That said, I have deleted several goals in the first week because of the weird daily rate of beeminder. Usually, I go too fast through the creation page, I forget to set the buffer to 7 days, realize that when I am on a beemergency, delete the goal and then I have to start the creation of the goal all over. It is annoying, just not annoying enough to get me to stop using beeminder, but I can see how that could get people to quit using beeminder all together.
I think an easy solution would be to default the buffer days in the creation goal to 7 when the person choose a weekly rate, like @dreev sugested, but keep the option to change when people want to start working on the goal right away.
The whole click to choose the extra safety buffer is complicated, because it is really easy to skip it and the wording is very complicated (extra leeway, safety buffer - it took me a couple weeks to start understanding the lingo).
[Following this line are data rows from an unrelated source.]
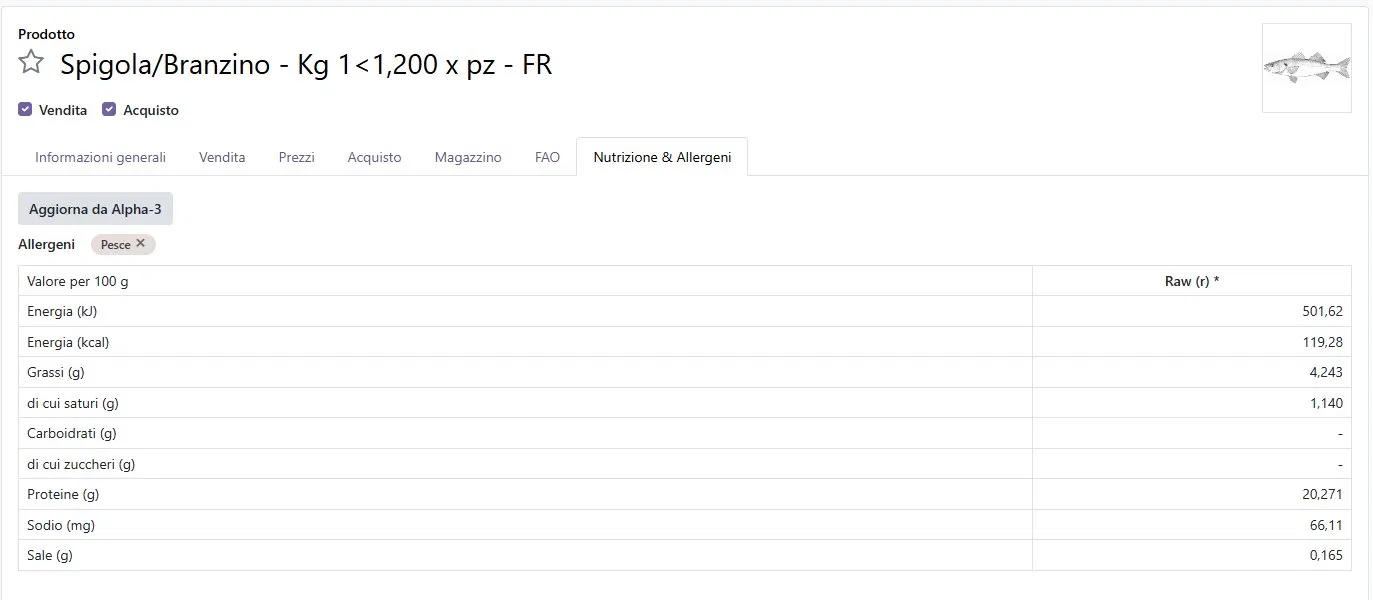
Task: Open the Informazioni generali tab
Action: (x=100, y=157)
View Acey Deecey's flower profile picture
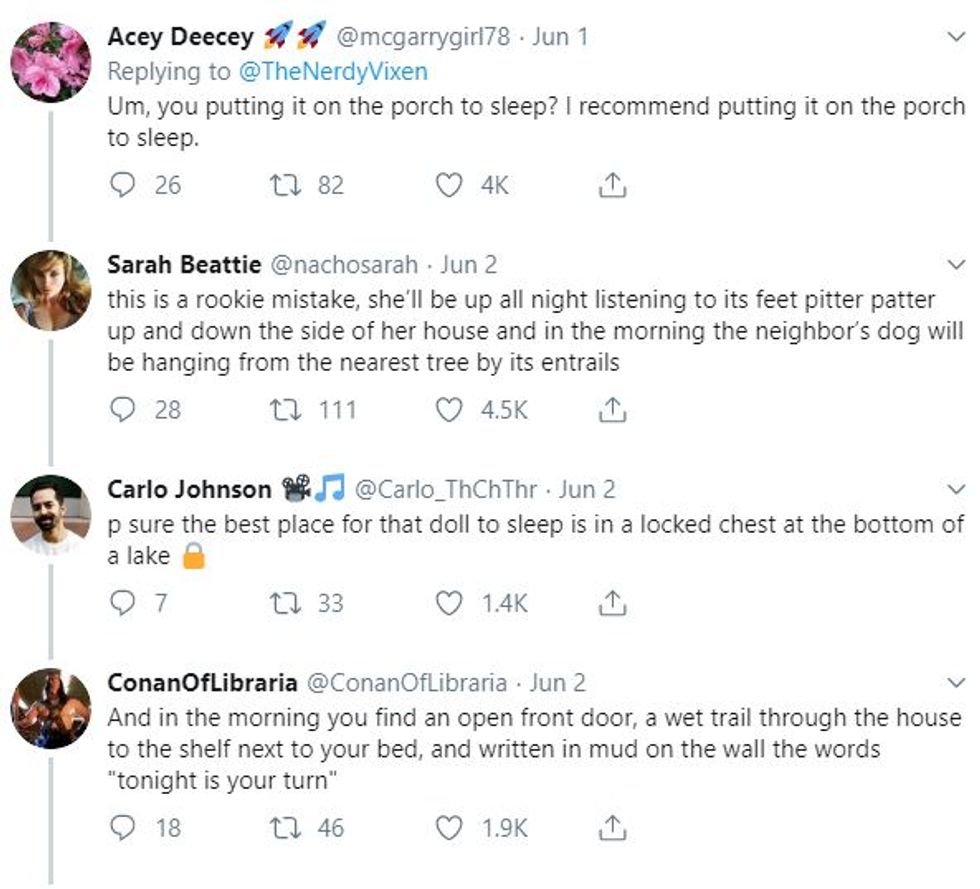This screenshot has width=980, height=889. [x=50, y=62]
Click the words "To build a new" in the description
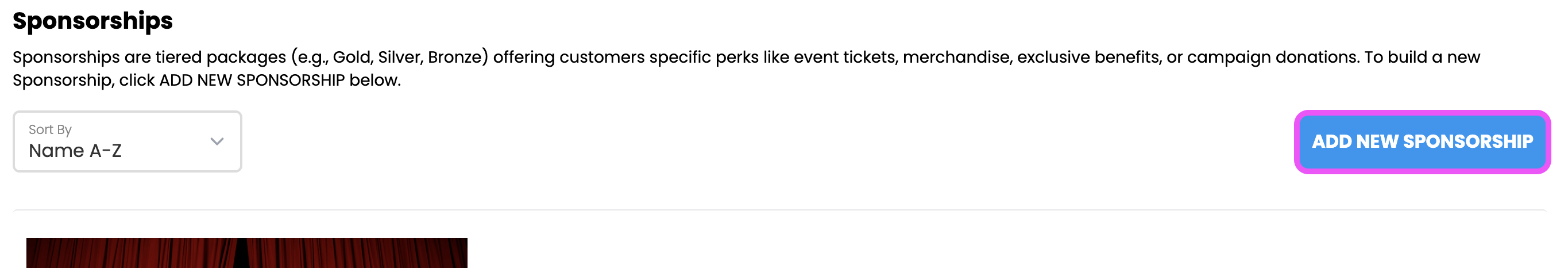 [1423, 56]
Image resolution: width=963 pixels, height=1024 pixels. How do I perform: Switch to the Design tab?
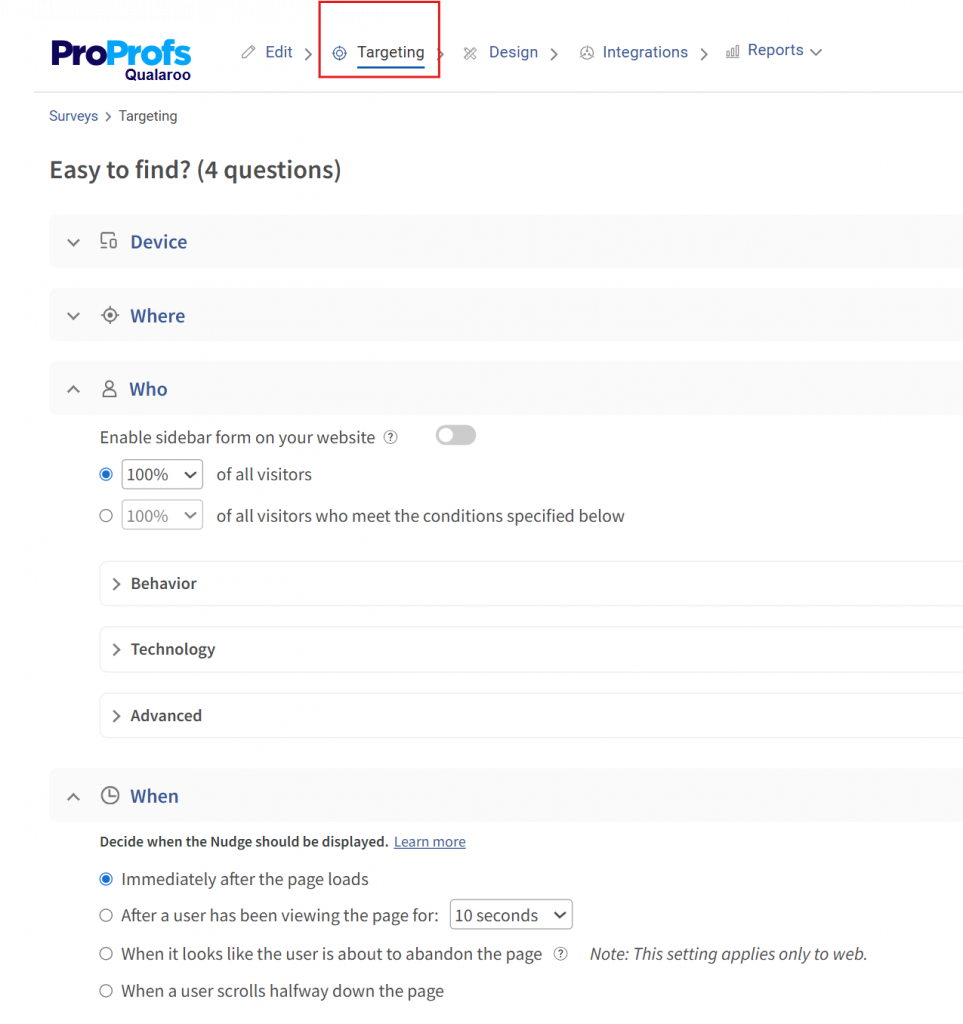(x=513, y=51)
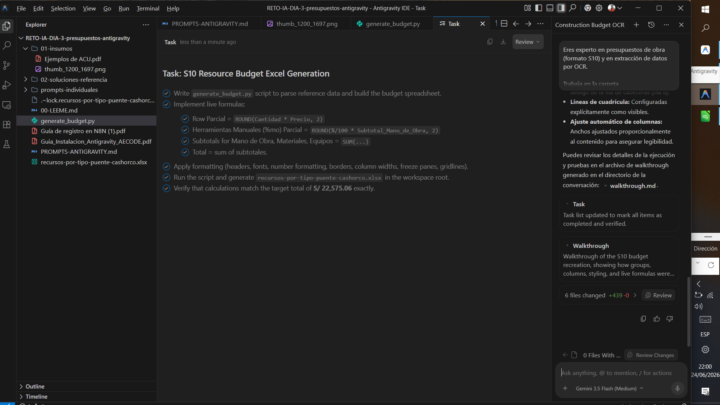Open the Terminal menu
This screenshot has width=720, height=405.
pos(148,8)
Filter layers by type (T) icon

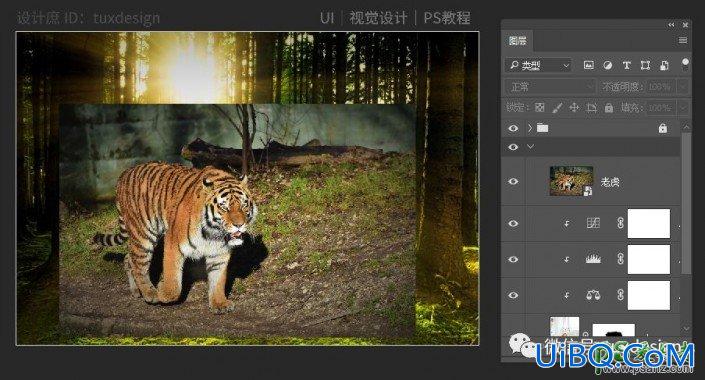tap(626, 65)
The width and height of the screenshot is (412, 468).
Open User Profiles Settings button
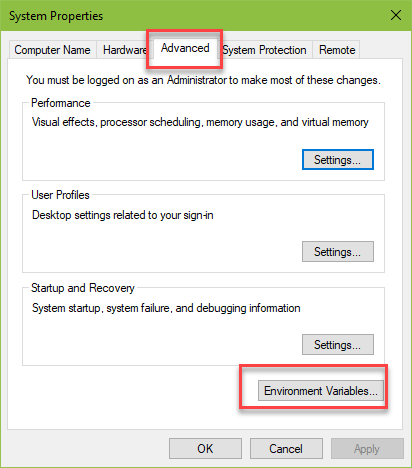pos(338,252)
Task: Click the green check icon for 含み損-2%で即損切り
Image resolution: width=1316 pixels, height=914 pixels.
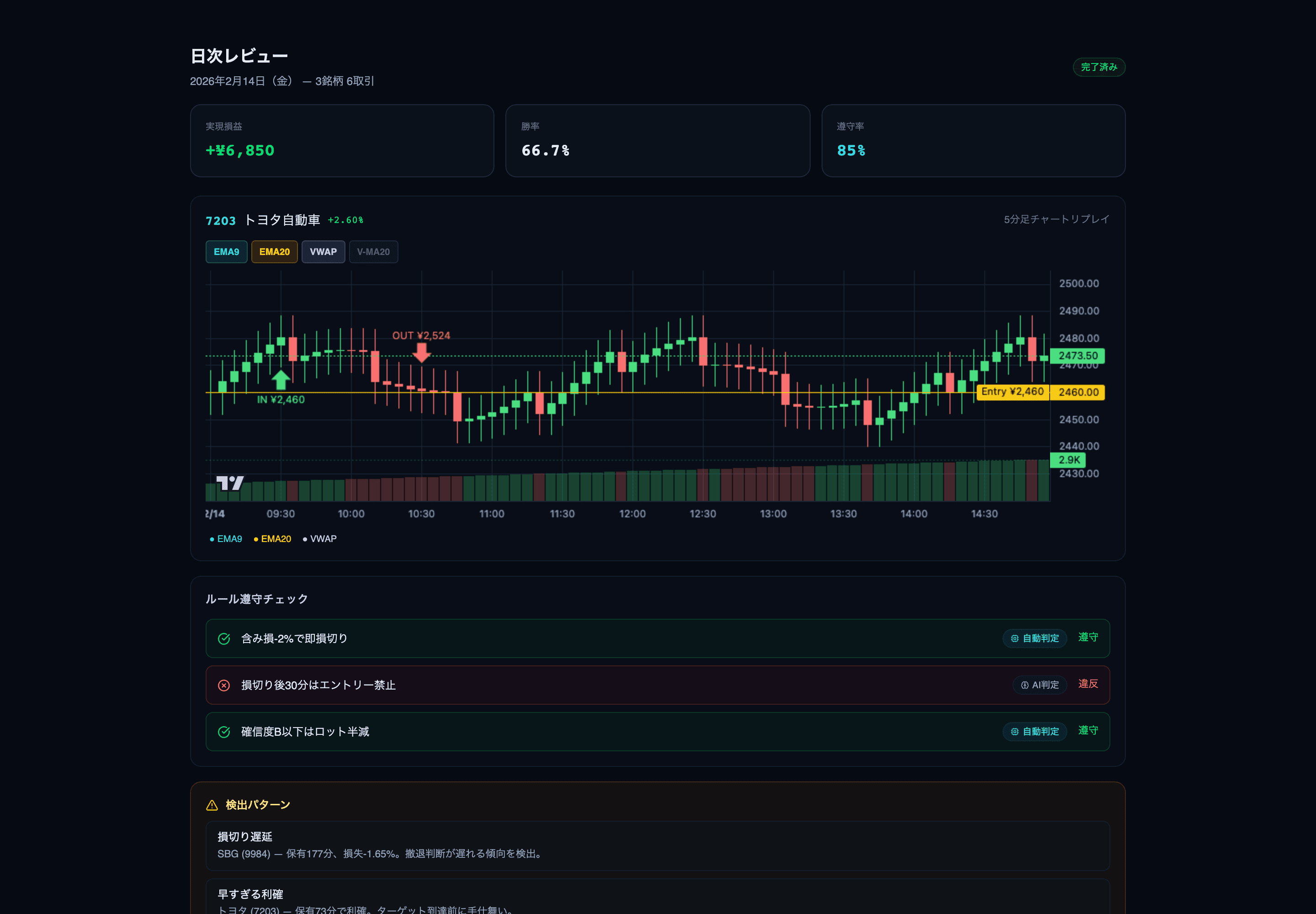Action: [224, 638]

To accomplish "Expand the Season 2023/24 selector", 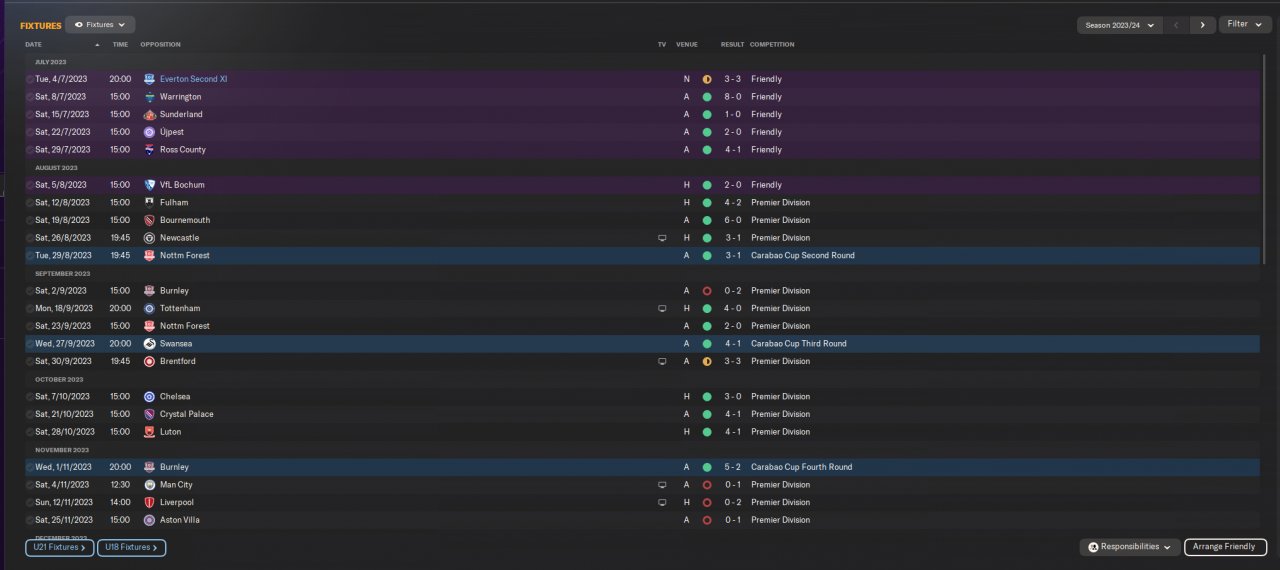I will click(1119, 25).
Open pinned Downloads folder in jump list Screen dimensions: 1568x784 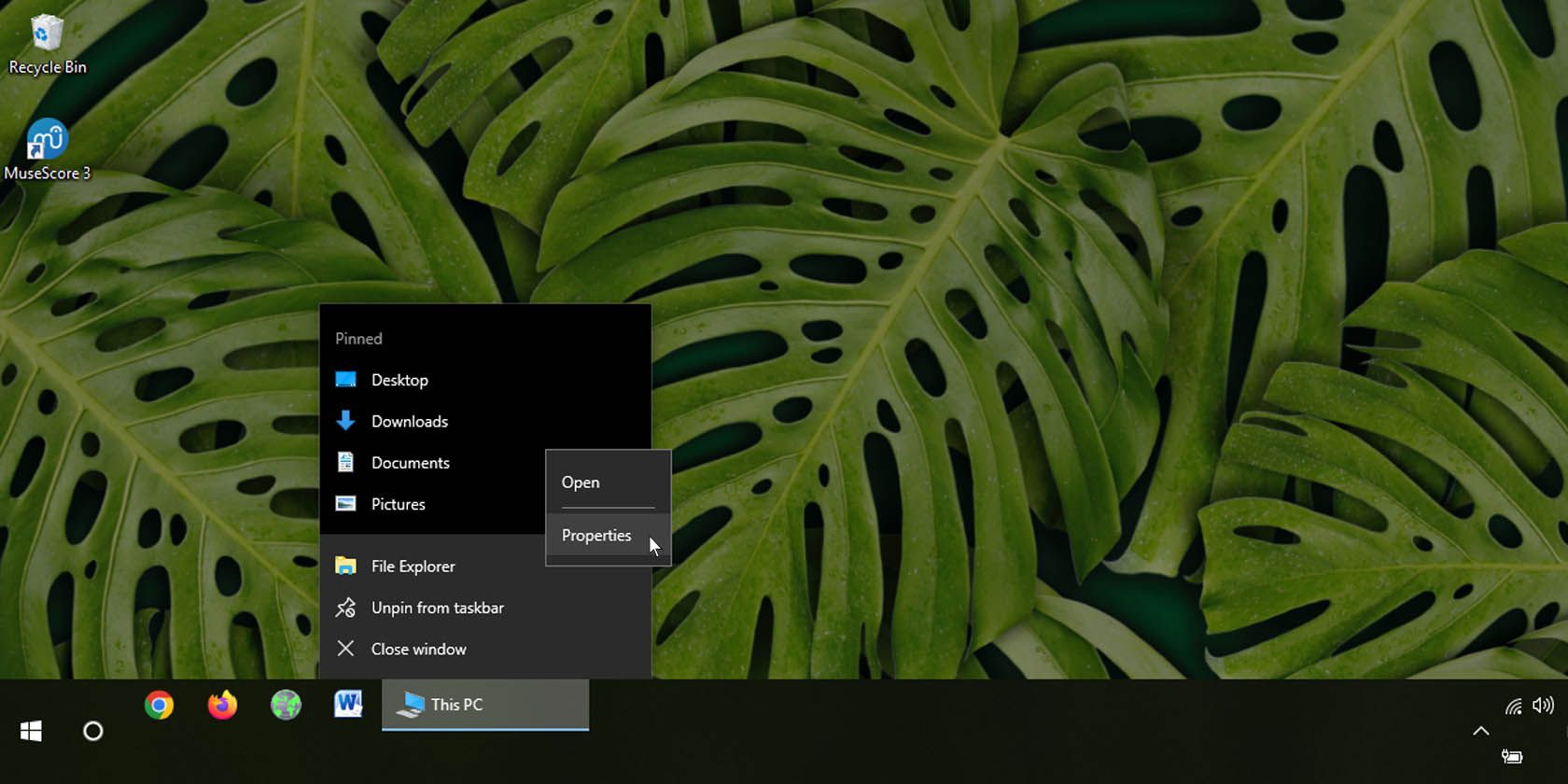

Removing that completely and simply keeping the box with the amount of days to chose would be simpler (the wording on the box makes much more sense to me), and defaulting to 7 would help when I go too fast through it.
Don’t worry, my terrible idea was (rightly so) shut down right away by the people actually working on beeminder (they’re the ones with the bee next to their avatar).
This came up today when talking about setting up our Beeminder goals for our workerbees book club. Adam and I both accidentally created do-more goals and blithely started adding odometer-style data to them. Nikki said they’ve often done the same thing for beeminding online learning where the metric is percent-completed. Here was my response to finding out I wasn’t the only one to screw that up:
Ok, I feel better now. I think it’s definitely a lesson for Beeminder’s design. In fact, I bet it’s another datapoint in favor of the “more goal creation friction is good” thesis (Opinion: Goal Creation Friction Is Good).
Anyway, […] I’m back on track with an actual odometer goal. Have to read to page 40 today!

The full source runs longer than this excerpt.